Australian tourism operators are preparing for the arrival of thousands of Asian visitors who will spend big on accommodation, retail, transport and attractions.
Chief Executive of Tourism and Transport Forum (TTF) Margy Osmond said, “This is an exciting time of year for our industry, with additional visitors pouring into Australia to celebrate Chinese New Year in our backyard. Lunar New Year always brings a real boost to all sectors of our industry as visitors go all out to celebrate.
“Chinese New Year is a major holiday and there is significant demand for travel to Australia at this time of year. Gold Coast Airport, which does not usually have direct flights from China, has already seen a record number of charter flights in 2015. Last year interest was so high that that the government had to increase the number of flights permitted from China to meet demand.
“There is also evidence that these visitors are spending big once they get here. Shopping is the number one activity for Chinese travellers and, on average, they spend twice as much as tourists from Europe. This year data shows a tenfold increase in the average duty free spend at some airports, with a particular focus on high end, luxury items.
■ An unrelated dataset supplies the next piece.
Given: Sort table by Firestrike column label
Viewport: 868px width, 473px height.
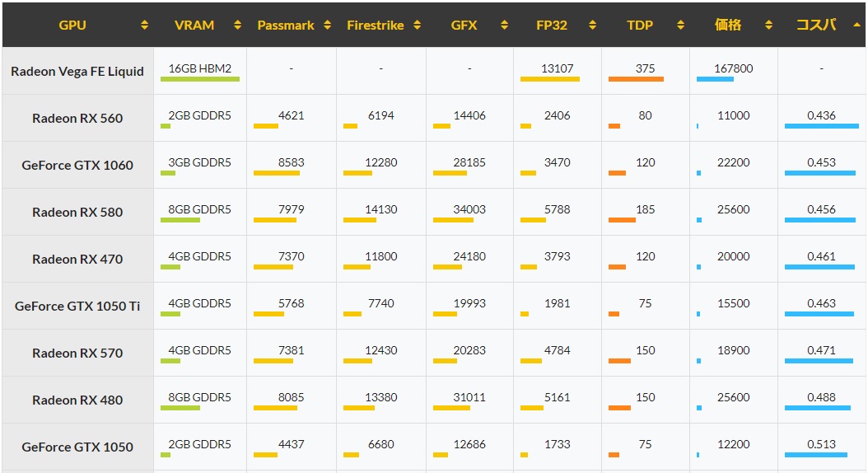Looking at the screenshot, I should (x=376, y=26).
“This is great news, but there is a lot we could do to make the experience of visiting Australia easier for Chinese visitors. Our outdated visa process means Chinese visitors must fill in a paper form, pay $130, apply in person with documentary evidence and wait over a week. By contrast, Hong Kong visitors can apply for a visa online, pay $20 and receive almost immediate approval.
“We could also make it easier for Chinese travellers to spend their money here and collect back the GST on their purchases. In other countries private operators have taken over management of tax refund schemes and have invested heavily in promoting local shopping to China and other visitor markets. There is no reason why this could not be considered in Australia.
“Customs has made a start on reform, with a new app for travellers to input their claims as they purchase. In the two months since going live, it has been downloaded by 75,000 people, 47% of whom were Chinese. While this uptake is pleasing, a Chinese language version has unfortunately been delayed and will miss this important time of the year.
“Governments around Australia should invest in the reforms we need to make our industry globally competitive and not take for granted the success of this year’s Chinese New Year,” said Osmond.